As soon as history is contracted into stylized periods and the past is viewed as more or less insignificant for the events of the present, there is a tendency to read religious literature like the Hebrew or the Christian Bible in the same manner in which one would read the daily newspaper. In the absence of a clear historical consciousness, one reads the New Testament, for instance, as though it were a piece of contemporary literature that has direct relevance to our daily lives. In extreme form, one reads it as though it were a “recipe book” for daily living, with no appreciation for the cultural and societal differences that have occurred during the intervening 2000 years. One forgets easily that the English version of the New Testament is already an interpretation in itself (every translator knows that he or she must interpret in order to translate). The forgetfulness of historical distance that comes with the contraction of time gives impetus to a fundamentalist view of religion. I have discussed this primarily from the perspective of Christianity, but I think that the same is true of Judaism.

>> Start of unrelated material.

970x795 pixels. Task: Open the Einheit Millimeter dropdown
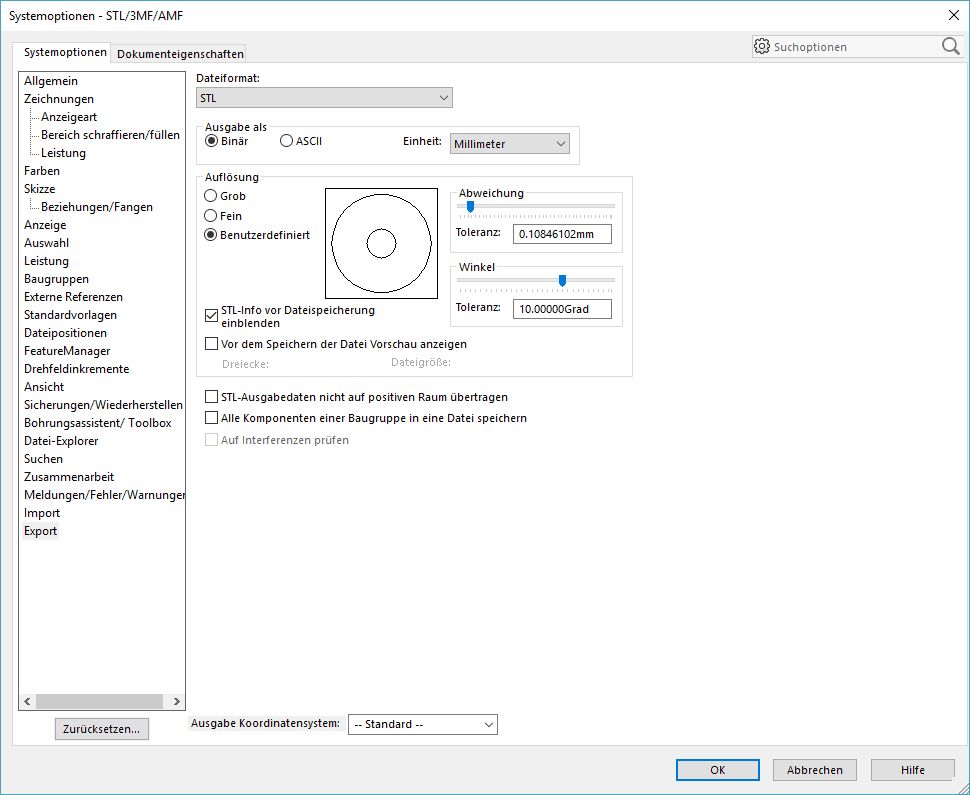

If temporal distance is contracted in American thought, then spatial distance is correspondingly dilated. Returning from tiny Switzerland to the US, I was almost overwhelmed by the spatial distances between things and concomitantly with the enormous size of everything. I hear Villagers complaining about the closeness of the houses to each other; they really don’t know what close is. The living space allowed to an individual in the States is truly remarkable, and this carries over into personal relationships where conversations are conducted at distances between the participants that would be offensive in many other cultures. When I first went to Switzerland, I lived in a small village on a lake, and for years, I didn’t own a car. Everything was available in the village and within walking distance: the Town Hall, the Church, the grocery store etc. And since everything was spatially close together, the refrigerator and the oven were also small. A Thanksgiving turkey would have been useless; there was no place to store it and the oven wouldn’t hold it. In my mind, the vast space in the United States is one of the great assets of the country. In many ways, it has been responsible for producing an openness in the American personality. Not feeling spatially constrained makes it easier to move around in personal relationships. It would be a significant step forward if we could transfer some of this openness to our understanding of time and history. We as a people are fascinated by the exploration of space; we should be equally fascinated by the exploration of times and cultures past. The history of the Western world is to some extent our history. Without an understanding of our past, we cannot understand our present any more than adults can understand their present lives without some understanding of their childhood.

Whether you are celebrating Christmas by reading the New Testament, or you are celebrating Hanukkah by reading the Torah, or perhaps you are trying to avoid all such celebrations by reading literature of times past, try reading these documents with full awareness of historical distance. Only when we place them at their proper historical distance can we begin to fathom their potential for our world.

By the way: It was Paul Tillich who said: “Spice and Thyme”.